A new ministry overseen by Fr Gerry Neylon involves reaching out to relatives of Columbans who served in China in the past to keep their memory alive as well as informing them about what Columbans are doing today in China.

Fr Gerry Neylon came home to Ireland just before Christmas 2016 after serving 18 years in China, 18 years in Taiwan prior to that and another four in South Korea at the very outset of his missionary life.

“I was ordained in 1973 and appointed to South Korea first. I had just completed my first term of four years there when I was asked to be part of a group of five Columbans going to Taiwan to open a new mission.”

He worked in Taiwan from 1979 to 1997 and then he went to Hong Kong in August 1997, just a month after the handover of the territory by the UK to China in July 1997. “I was there for a short while before I went to live on the mainland in the city of Wuhan. It is a city of 11 million people on the Hanyang River, halfway between Hong Kong and Beijing.”

“As non-Chinese, we are not allowed to be involved in religious matters. The question then is what are we doing there or what can we do? We can do a lot. For instance, China is desperately looking for teachers, particularly teachers of English and the Columbans, through an organisation called AITECE, have been recruiting teachers for China since 1988, from Ireland, Britain, the US, Canada, Australia and New Zealand. When you meet people, the handiest thing is to say that you are a teacher of English because if you say that you are a priest or religious, while most people probably couldn’t care less, a few might raise concerns.”

Fr Gerry Neylon at the grave of Columban martyr Fr Timothy Leonard in China with the priest’s relative John Leonard.

“Part of my mission here in Ireland is to make contact with the families and relatives of those Columbans who served in China. When I was asked to do this work, I imagined that there might have been up to 100 Columbans there – because we only started there in 1920 and the last Columban was kicked out of China in 1954. The ‘Four Felons’ [Paddy Ronan from Kilmanagh, Co Kilkenny; Jack Casey from Gort, Co Galway; Owen O’Kane from Carnlough, Co Antrim; and Paddy Reilly from Moynalty, Co Meath] were expelled in November 1953 and Fathers Aedan McGrath and Ted MacElroy followed in 1954.”
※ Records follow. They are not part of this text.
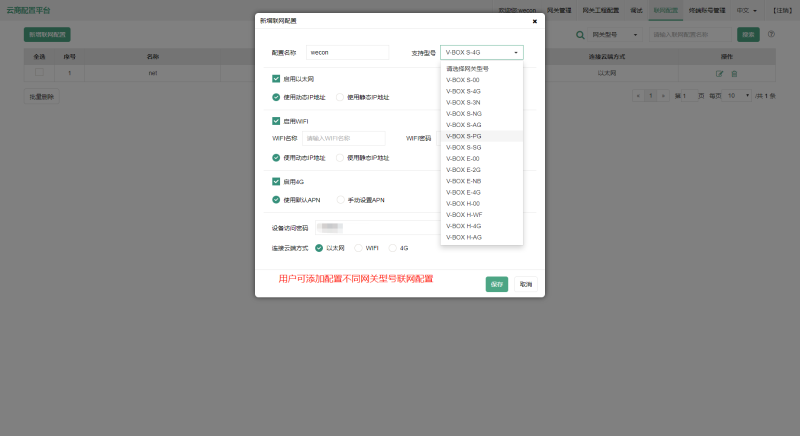Uncheck the 启用以太网 checkbox
The height and width of the screenshot is (436, 800).
[276, 78]
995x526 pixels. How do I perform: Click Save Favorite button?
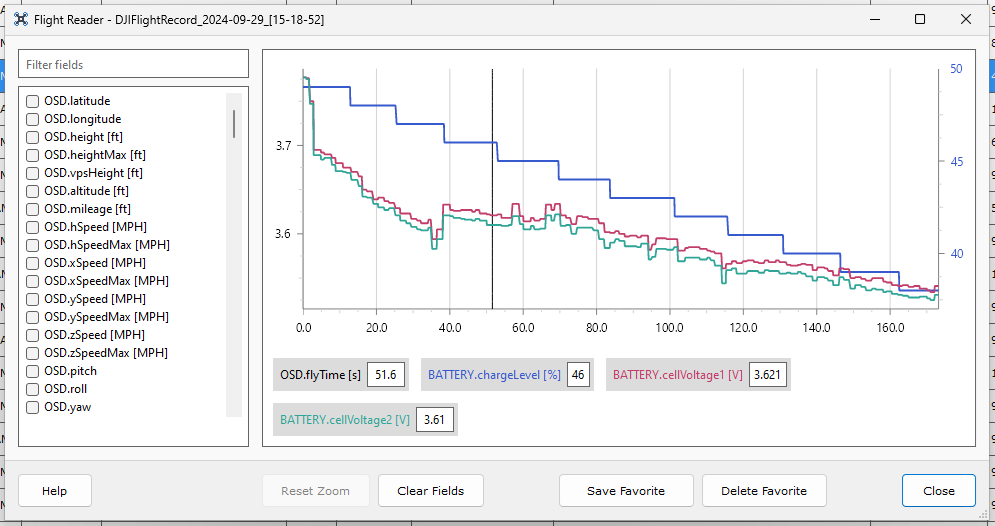(x=626, y=490)
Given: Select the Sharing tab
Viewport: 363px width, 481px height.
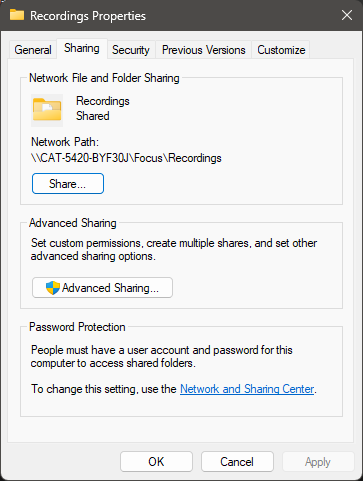Looking at the screenshot, I should (x=82, y=49).
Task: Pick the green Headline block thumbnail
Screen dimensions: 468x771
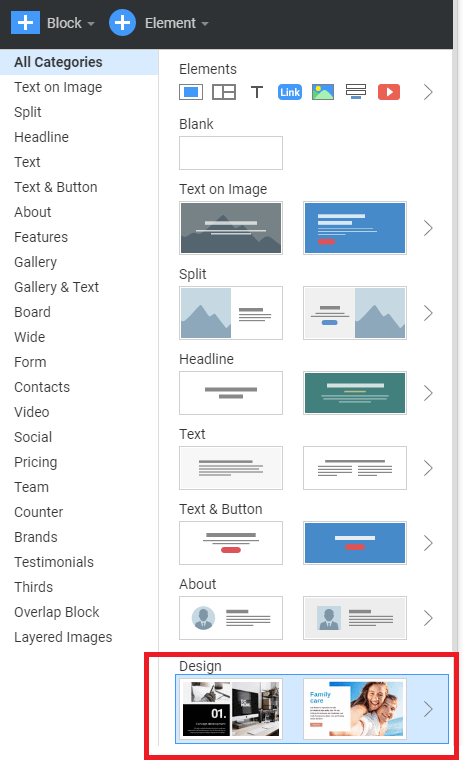Action: tap(355, 393)
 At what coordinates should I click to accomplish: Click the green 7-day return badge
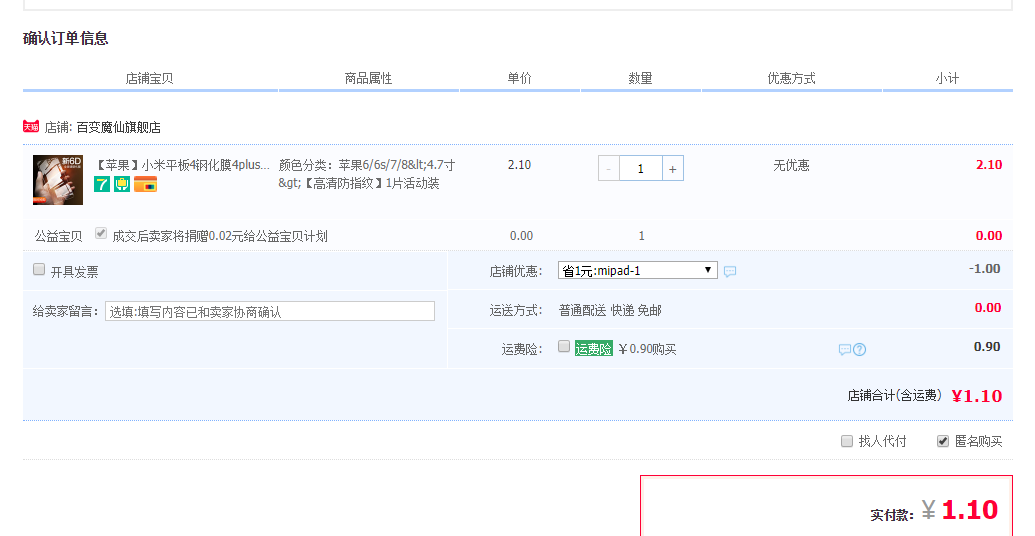pyautogui.click(x=102, y=184)
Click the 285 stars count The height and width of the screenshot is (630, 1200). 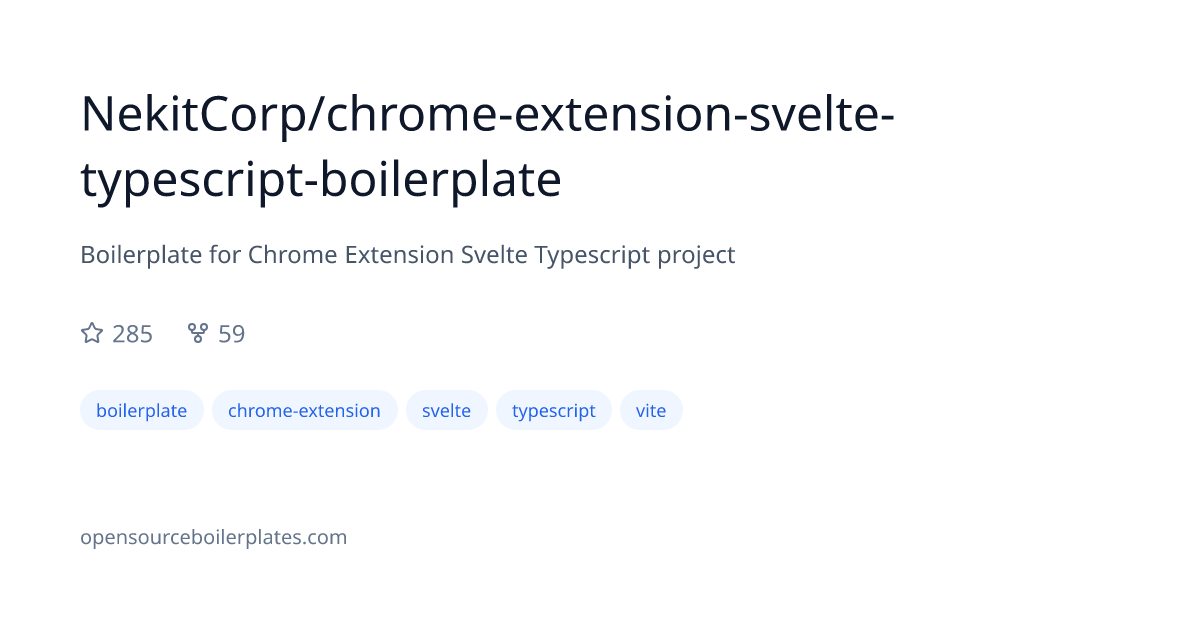tap(132, 334)
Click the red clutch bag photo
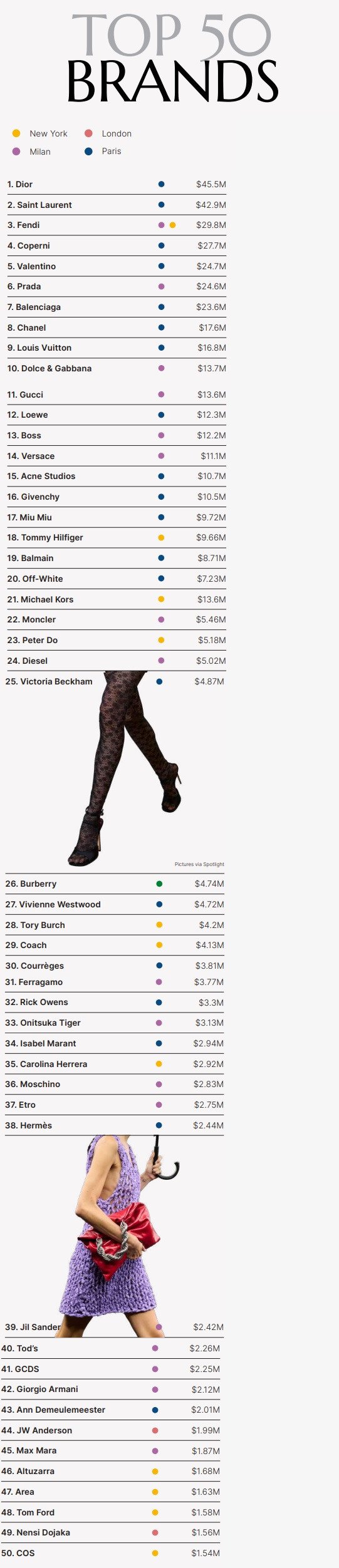The width and height of the screenshot is (339, 1568). coord(119,1237)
“However, I now know that there were in fact over 200 Columbans in China. Not all were Irish but the vast majority were. Some 180 were Irish – coming from 25 of the 32 counties.”

“One of the big challenges for me is how to make contact with the families. Our Columban publication, ‘Those Who Journeyed With Us’ contains a blurb on each Columban who has died, providing information on where he was born and educated. But there mightn’t be any trace of him in that place any more… so that can be difficult. Generally there are relatives belonging to him somewhere in Ireland and they might even be in the county of his birth in some cases. But I don’t have even a telephone number – so it is challenging!”

“Nearly everyone related to the Columbans who went to China in the 1920 or 30s, certainly their siblings, are dead as they are themselves. Fr Dan Fitzgerald, who died in August 2016, was the last one. So, we are talking realistically about nephews, nieces or grandnephews and grandnieces.”

“The relatives are proud of their Columban family members and delighted that somebody is showing interest in their uncle or granduncle.”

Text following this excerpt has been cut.